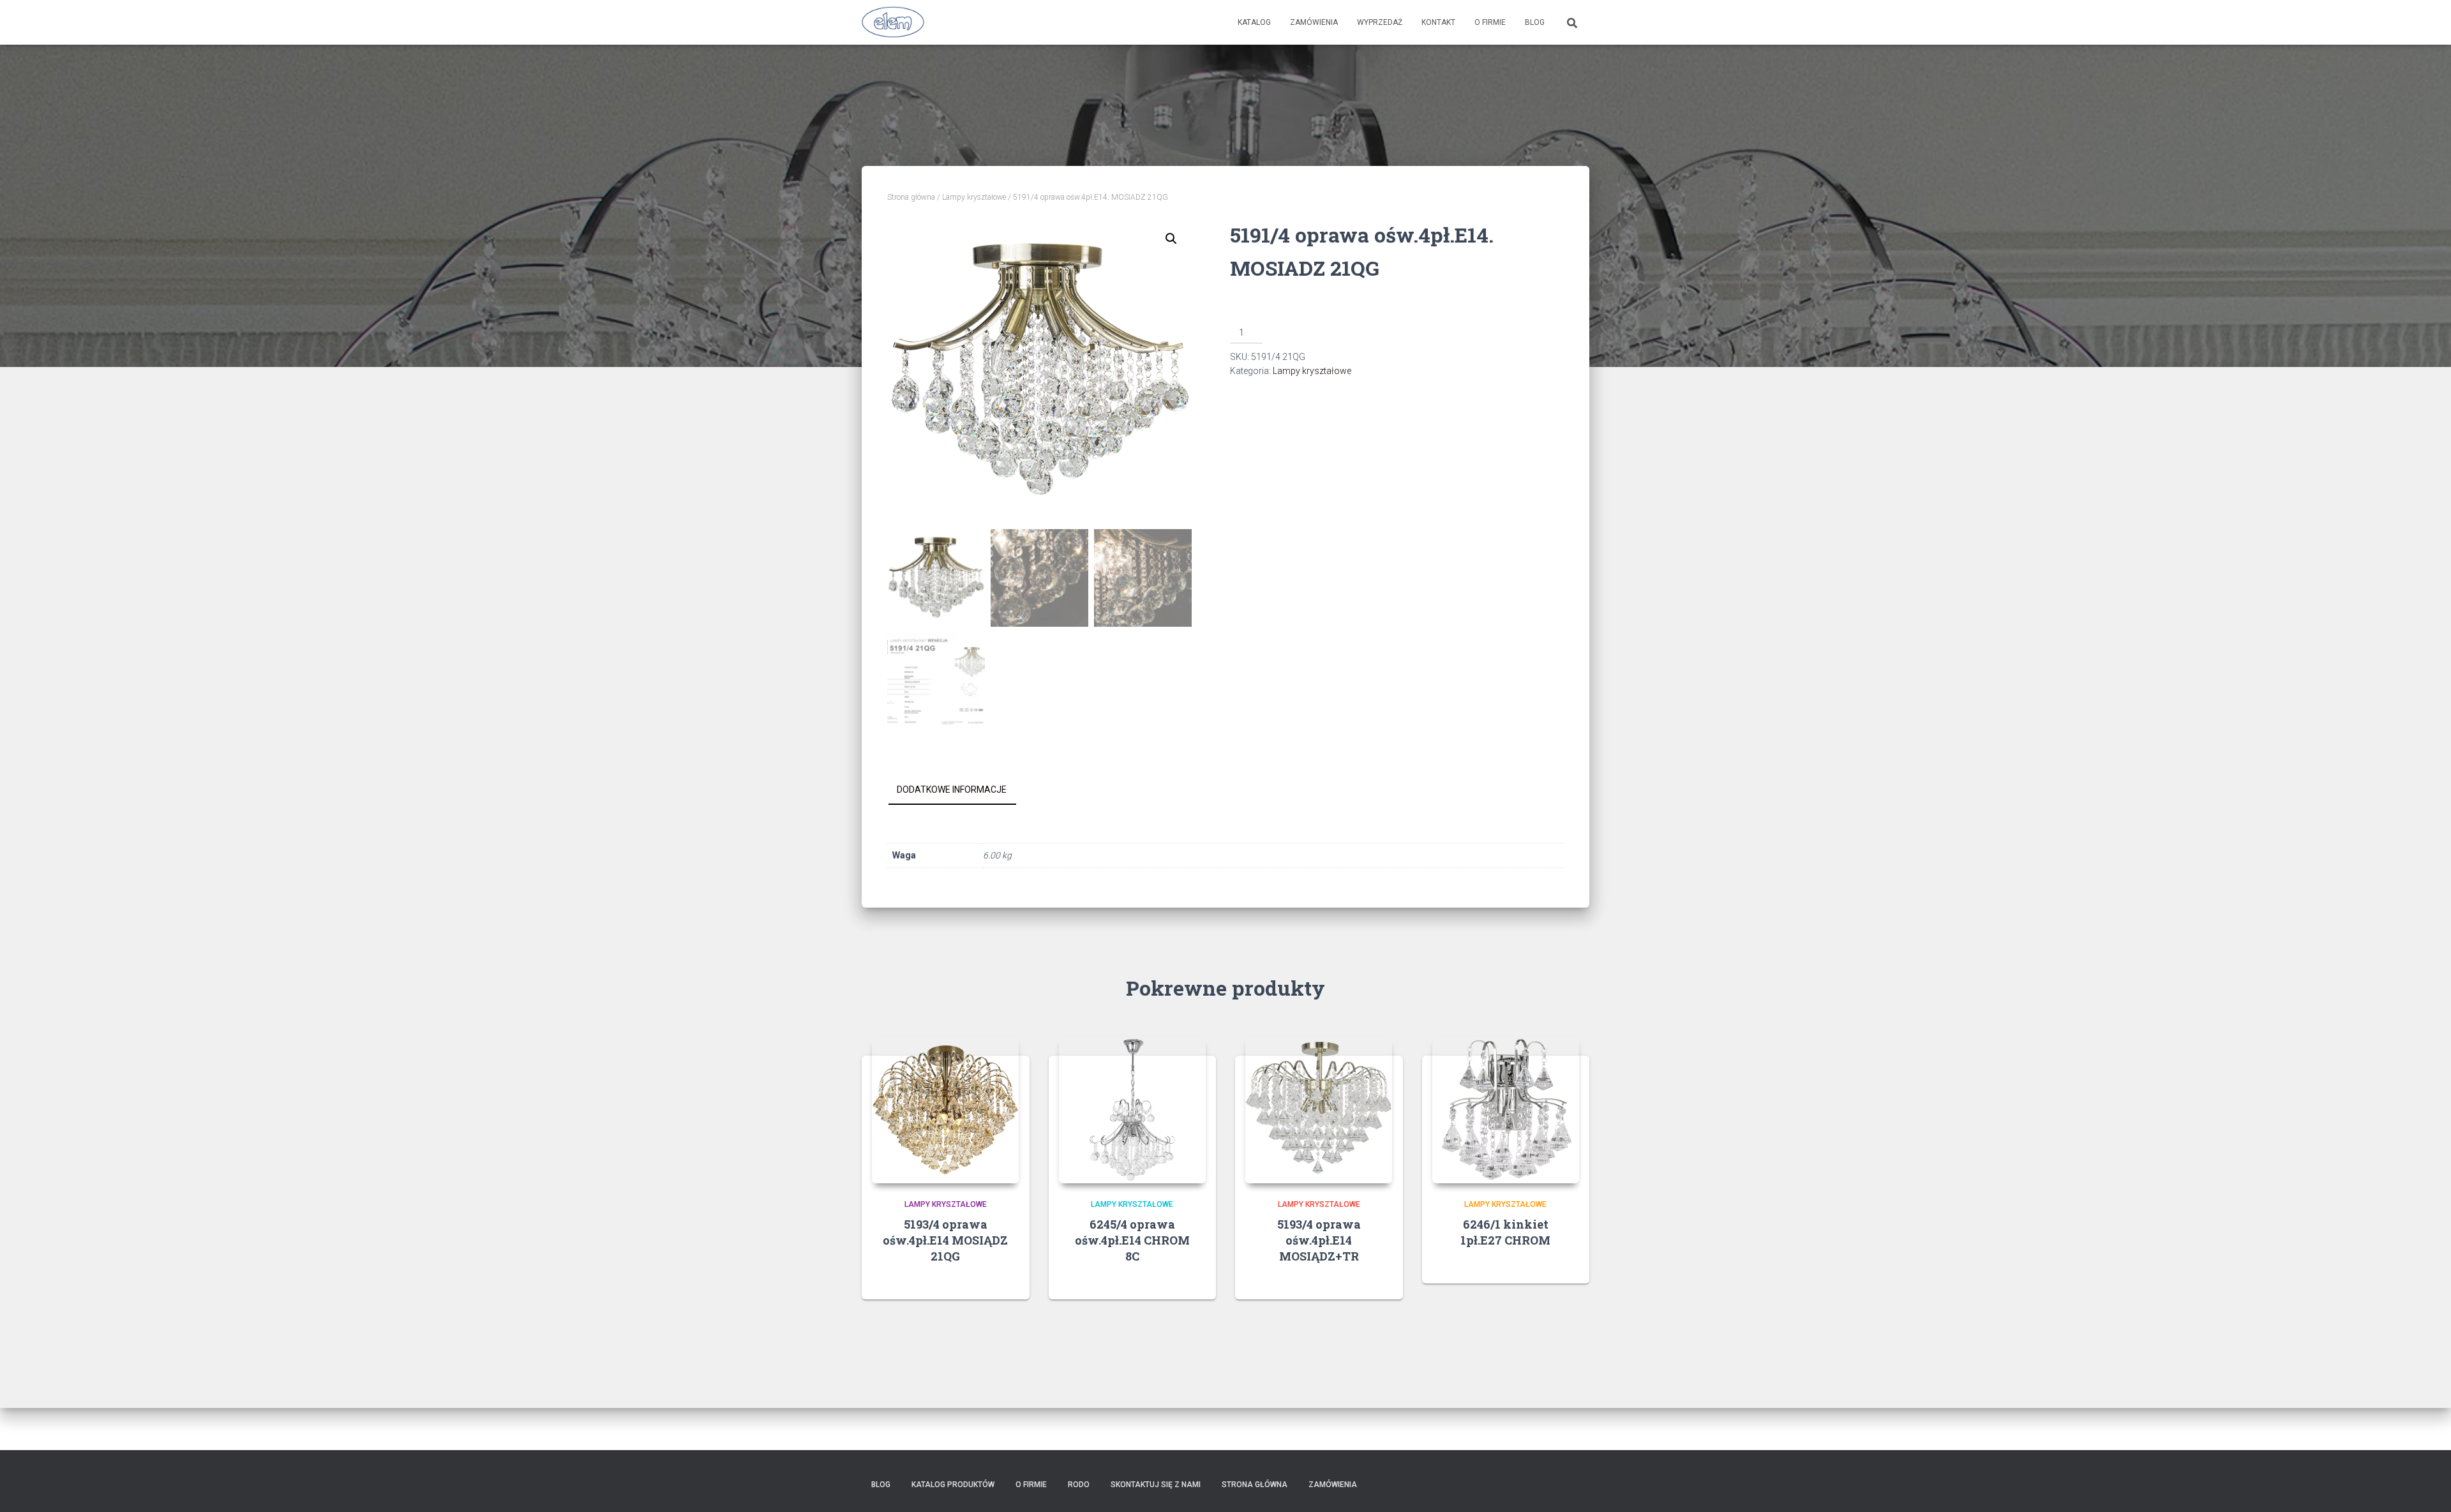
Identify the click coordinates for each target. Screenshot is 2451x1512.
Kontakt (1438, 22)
...
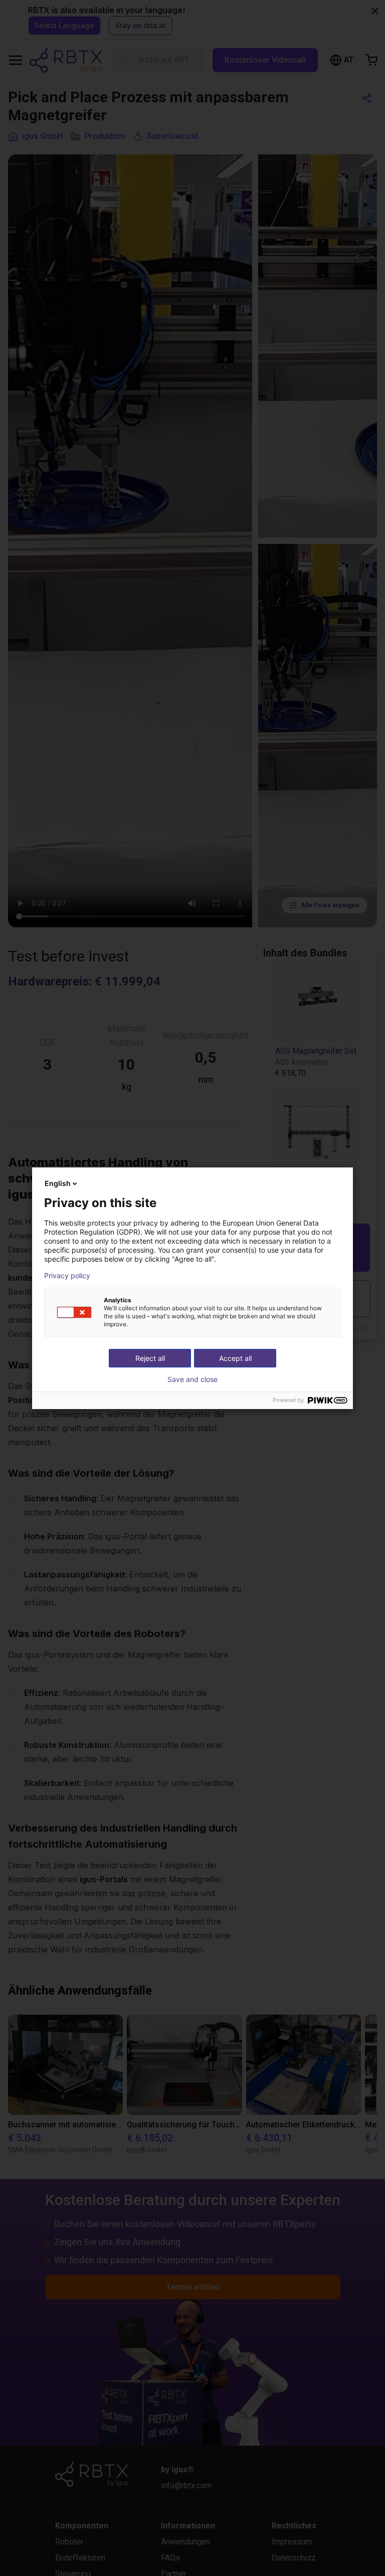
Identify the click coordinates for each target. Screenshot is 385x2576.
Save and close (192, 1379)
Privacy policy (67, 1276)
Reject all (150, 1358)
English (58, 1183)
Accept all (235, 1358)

## HOW TO COMPLETE THIS TASK
From the listing above, work out the number of lines that contain "Screenshot" and give only that.

## ANSWER BELOW
2